Cascade routing’s structural advantage over predictive routing is that it gets to see the cheap model’s actual response before deciding. The predictive router commits to a tier on the input alone, which means it has to predict response quality without observing it; the cascade gets to score the realized response, which is a much easier learning problem. This is also cascade routing’s structural disadvantage: every escalation pays both the cheap model’s full cost and the expensive model’s full cost. If 40% of queries escalate, the average cost is 0.6·C₁ + 0.4·(C₁ + C₂) instead of the predictive router’s 0.6·C₁ + 0.4·C₂ — the cascade pays C₁ on every request, escalations included. Cascades win when the cheap model handles a large majority of traffic and the escalation rate stays under ~30%; they lose when the workload is hard enough that escalations dominate.
Cascade routing also has a latency tail that predictive routing doesn’t: every escalation adds a full extra round-trip to the request path. If the cheap model takes 400ms and the expensive model takes 1.5s, escalations land at ~1.9s of end-to-end latency instead of 1.5s. Production cascades therefore tune the cheap-model timeout aggressively (often well below the cheap model’s p99 latency) and accept some “cheap timeout, escalate anyway” cases to keep tail latency bounded.
Content-based routing: heuristics on features you already have
The shape that doesn’t get its own paper but ships first in most teams because the features are free. Route on detected language (English to GPT-5.4-mini, Mandarin to Qwen-Plus), on content type (code → a code-specialized model, prose → a general-purpose one), on detected complexity proxies (token count, presence of math/code/tables), on user tier (free users get the cheap model, paying users get the expensive one). Heuristic content-based routing is what every team starts with and what most teams continue to use as a layer underneath a learned router — the heuristic does the obvious splits and the learned router does the harder per-request calls inside the remaining bucket.
The honest framing: content-based routing is what gets you 60–80% of the routing win at near-zero implementation cost. The marginal headroom from layering a learned router on top is real but typically smaller than the heuristic-only baseline. Build heuristic first, measure, layer learned routing only where the heuristic leaves obvious money on the table.
Mechanics: the cost math worked end-to-end
Concrete numbers as of May 2026, based on the published pricing across providers. The four model tiers most production teams actually route between:
| Tier | Provider/Model | Input $/M | Output $/M | Avg cost / 500-in/300-out request |
|---|---|---|---|---|
| Cheapest | Gemini 2.5 Flash Lite | $0.10 | $0.40 | ~$0.00017 |
| Cheap | Haiku 4.5 | $1.00 | $5.00 | ~$0.002 |
| Mid | GPT-5.4-mini | $0.75 | $4.50 | ~$0.0017 |
| Frontier | Sonnet 4.6 | $3.00 | $15.00 | ~$0.006 |
| Top | Opus 4.7 | $5.00 | $25.00 | ~$0.010 |
| Top | GPT-5.5 | $5.00 | $30.00 | ~$0.011 |
The cost-savings math for an always-Opus baseline (~$0.010/request) routed to a Haiku-mostly policy:
- 70% Haiku + 30% Opus + $0.001 router overhead =
0.70·0.002 + 0.30·0.010 + 0.001 = $0.0054/request, a 46% reduction. - 90% Haiku + 10% Opus + $0.001 =
$0.0029/request, a 71% reduction. - 100% Haiku (no router, accept quality drop) =
$0.002/request, a 80% reduction at unknown quality cost.

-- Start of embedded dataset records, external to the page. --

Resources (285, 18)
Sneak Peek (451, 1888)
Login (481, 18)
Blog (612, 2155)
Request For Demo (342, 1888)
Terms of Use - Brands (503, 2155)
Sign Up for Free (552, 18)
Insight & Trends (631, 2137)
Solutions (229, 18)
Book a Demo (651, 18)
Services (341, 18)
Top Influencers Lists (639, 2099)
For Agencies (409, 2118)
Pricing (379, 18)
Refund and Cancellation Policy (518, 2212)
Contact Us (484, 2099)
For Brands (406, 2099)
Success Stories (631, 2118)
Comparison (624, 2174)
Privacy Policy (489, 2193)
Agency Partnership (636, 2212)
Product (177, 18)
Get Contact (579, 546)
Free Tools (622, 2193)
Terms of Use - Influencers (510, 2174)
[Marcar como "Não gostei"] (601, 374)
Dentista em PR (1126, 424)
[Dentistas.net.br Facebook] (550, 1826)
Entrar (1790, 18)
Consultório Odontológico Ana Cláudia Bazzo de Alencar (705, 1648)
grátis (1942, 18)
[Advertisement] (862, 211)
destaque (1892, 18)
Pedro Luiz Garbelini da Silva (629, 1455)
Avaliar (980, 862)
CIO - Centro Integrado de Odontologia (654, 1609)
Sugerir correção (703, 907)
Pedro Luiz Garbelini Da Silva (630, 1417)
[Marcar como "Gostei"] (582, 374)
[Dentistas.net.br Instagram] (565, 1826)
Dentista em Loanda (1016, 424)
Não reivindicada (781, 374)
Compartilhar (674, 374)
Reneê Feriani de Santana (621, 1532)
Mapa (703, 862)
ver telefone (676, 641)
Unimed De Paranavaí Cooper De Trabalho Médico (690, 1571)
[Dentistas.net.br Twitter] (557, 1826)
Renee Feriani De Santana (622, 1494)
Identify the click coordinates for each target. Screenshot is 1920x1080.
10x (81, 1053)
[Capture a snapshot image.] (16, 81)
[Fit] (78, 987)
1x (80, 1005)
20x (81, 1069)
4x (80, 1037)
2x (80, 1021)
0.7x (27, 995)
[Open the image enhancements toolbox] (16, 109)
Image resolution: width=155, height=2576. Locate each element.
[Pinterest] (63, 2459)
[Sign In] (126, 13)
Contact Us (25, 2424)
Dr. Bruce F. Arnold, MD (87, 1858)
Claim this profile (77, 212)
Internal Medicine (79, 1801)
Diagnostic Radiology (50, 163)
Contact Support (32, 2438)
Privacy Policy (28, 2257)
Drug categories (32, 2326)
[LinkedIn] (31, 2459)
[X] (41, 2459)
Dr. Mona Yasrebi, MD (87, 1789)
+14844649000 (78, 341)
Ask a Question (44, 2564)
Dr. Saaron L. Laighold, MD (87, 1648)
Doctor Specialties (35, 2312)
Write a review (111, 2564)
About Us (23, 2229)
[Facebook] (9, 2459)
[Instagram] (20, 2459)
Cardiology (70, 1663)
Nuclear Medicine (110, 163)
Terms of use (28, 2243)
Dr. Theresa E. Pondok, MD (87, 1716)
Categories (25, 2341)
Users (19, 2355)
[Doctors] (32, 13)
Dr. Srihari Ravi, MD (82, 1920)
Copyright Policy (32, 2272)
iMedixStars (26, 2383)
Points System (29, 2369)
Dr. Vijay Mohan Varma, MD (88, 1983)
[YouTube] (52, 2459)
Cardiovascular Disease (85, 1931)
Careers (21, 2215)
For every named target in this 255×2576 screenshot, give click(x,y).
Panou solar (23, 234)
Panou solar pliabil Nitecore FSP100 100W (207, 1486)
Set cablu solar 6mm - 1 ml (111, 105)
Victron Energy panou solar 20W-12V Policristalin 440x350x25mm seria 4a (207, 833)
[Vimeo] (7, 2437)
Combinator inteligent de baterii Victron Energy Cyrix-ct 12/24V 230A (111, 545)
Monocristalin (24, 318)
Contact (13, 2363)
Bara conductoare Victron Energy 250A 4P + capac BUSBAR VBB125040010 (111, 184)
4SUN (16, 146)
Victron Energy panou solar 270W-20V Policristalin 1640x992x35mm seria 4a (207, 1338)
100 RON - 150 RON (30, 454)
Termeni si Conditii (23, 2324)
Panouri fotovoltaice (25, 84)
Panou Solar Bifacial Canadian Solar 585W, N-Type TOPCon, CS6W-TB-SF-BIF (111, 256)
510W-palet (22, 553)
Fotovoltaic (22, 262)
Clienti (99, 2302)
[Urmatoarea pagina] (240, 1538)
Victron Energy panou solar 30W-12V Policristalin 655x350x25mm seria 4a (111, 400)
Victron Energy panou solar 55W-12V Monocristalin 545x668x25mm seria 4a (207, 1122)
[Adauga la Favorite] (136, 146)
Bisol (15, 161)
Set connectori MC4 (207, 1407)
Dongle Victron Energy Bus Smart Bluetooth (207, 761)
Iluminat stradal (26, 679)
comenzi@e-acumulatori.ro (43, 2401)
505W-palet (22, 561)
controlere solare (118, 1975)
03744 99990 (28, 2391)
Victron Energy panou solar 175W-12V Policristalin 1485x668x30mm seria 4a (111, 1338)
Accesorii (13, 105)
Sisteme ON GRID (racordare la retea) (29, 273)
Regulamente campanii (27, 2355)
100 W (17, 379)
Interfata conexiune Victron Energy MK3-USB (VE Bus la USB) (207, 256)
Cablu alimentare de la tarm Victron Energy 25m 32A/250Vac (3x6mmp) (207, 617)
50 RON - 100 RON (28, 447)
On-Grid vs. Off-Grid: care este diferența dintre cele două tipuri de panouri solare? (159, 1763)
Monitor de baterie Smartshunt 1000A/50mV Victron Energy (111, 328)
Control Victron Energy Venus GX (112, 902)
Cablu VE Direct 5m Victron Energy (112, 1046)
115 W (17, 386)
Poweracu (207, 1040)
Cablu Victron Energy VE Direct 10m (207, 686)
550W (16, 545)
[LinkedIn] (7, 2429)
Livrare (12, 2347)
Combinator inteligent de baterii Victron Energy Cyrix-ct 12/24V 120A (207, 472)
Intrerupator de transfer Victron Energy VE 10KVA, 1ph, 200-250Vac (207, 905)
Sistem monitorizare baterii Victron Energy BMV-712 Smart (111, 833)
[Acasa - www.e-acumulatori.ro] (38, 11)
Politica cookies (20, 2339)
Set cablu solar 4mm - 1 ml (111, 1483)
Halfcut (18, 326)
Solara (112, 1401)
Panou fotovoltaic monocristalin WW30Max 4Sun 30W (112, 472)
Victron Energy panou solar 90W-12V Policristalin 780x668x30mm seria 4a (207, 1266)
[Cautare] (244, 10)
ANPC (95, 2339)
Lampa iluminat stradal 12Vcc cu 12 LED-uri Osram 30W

The breakeven analysis: a router with overhead r is worth running iff (1-p_strong)·(C_strong - C_weak) > r. Plugging in p_strong = 0.30, C_strong = $0.010, C_weak = $0.002: the savings are 0.70·0.008 = $0.0056/request. Anything less than $5.60 per 1000 requests in router overhead is a net win. At Anthropic Haiku pricing for a typical classifier prompt (~500 input tokens, ~10 output tokens) that’s about $0.0006/request — well under the breakeven, by an order of magnitude. The router pays for itself even before you account for the latency improvement on the routed-to-Haiku majority of traffic.
Two structural numbers it’s worth committing to memory. The 5× rule of Anthropic pricing: output costs 5× input across every tier, so any optimization that reduces output tokens (more concise prompts, schema-constrained generation via structured output, early stopping) has 5× the leverage of the same reduction on input tokens. The 50% batch-API discount: the Anthropic Batch API and OpenAI’s batch endpoint both charge 50% of standard rates for asynchronous, ≤24-hour-latency jobs. Any workload that can tolerate that latency — overnight evals, content generation queues, reflection/consolidation passes, sleep-time compute — runs at half the price card, compounding with prompt caching for a 0.5 × 0.1 = 5% effective rate on cached batch jobs.
Code: a hand-rolled cascade router in Python
The skeleton below implements a two-tier cascade against the Anthropic SDK: try Haiku first, escalate to Sonnet if a self-reported confidence score from Haiku falls below a threshold. The confidence signal here is a simple structured-output score from the model itself — production systems would use a separate judge or learned regressor, but the self-report works as a starting baseline and the math doesn’t change.
| |
Two operational notes. First, the self-confidence score is the simplest possible cascade signal but also the weakest; production cascades typically use either a separate small judge (one LLM-as-judge call on the cheap model’s output) or a learned regressor that takes the cheap response’s log-probs and outputs an accept/escalate score. The self-report version above is fine for getting a cascade running but should be replaced with a learned scorer once you have ~1k labeled (prompt, cheap_response, was_good_enough) tuples. Second, the cascade pays the cheap call’s cost on every request and the expensive call’s cost on escalations — the cost-savings math depends entirely on the escalation rate staying under ~30%. Tune the confidence_floor against your workload.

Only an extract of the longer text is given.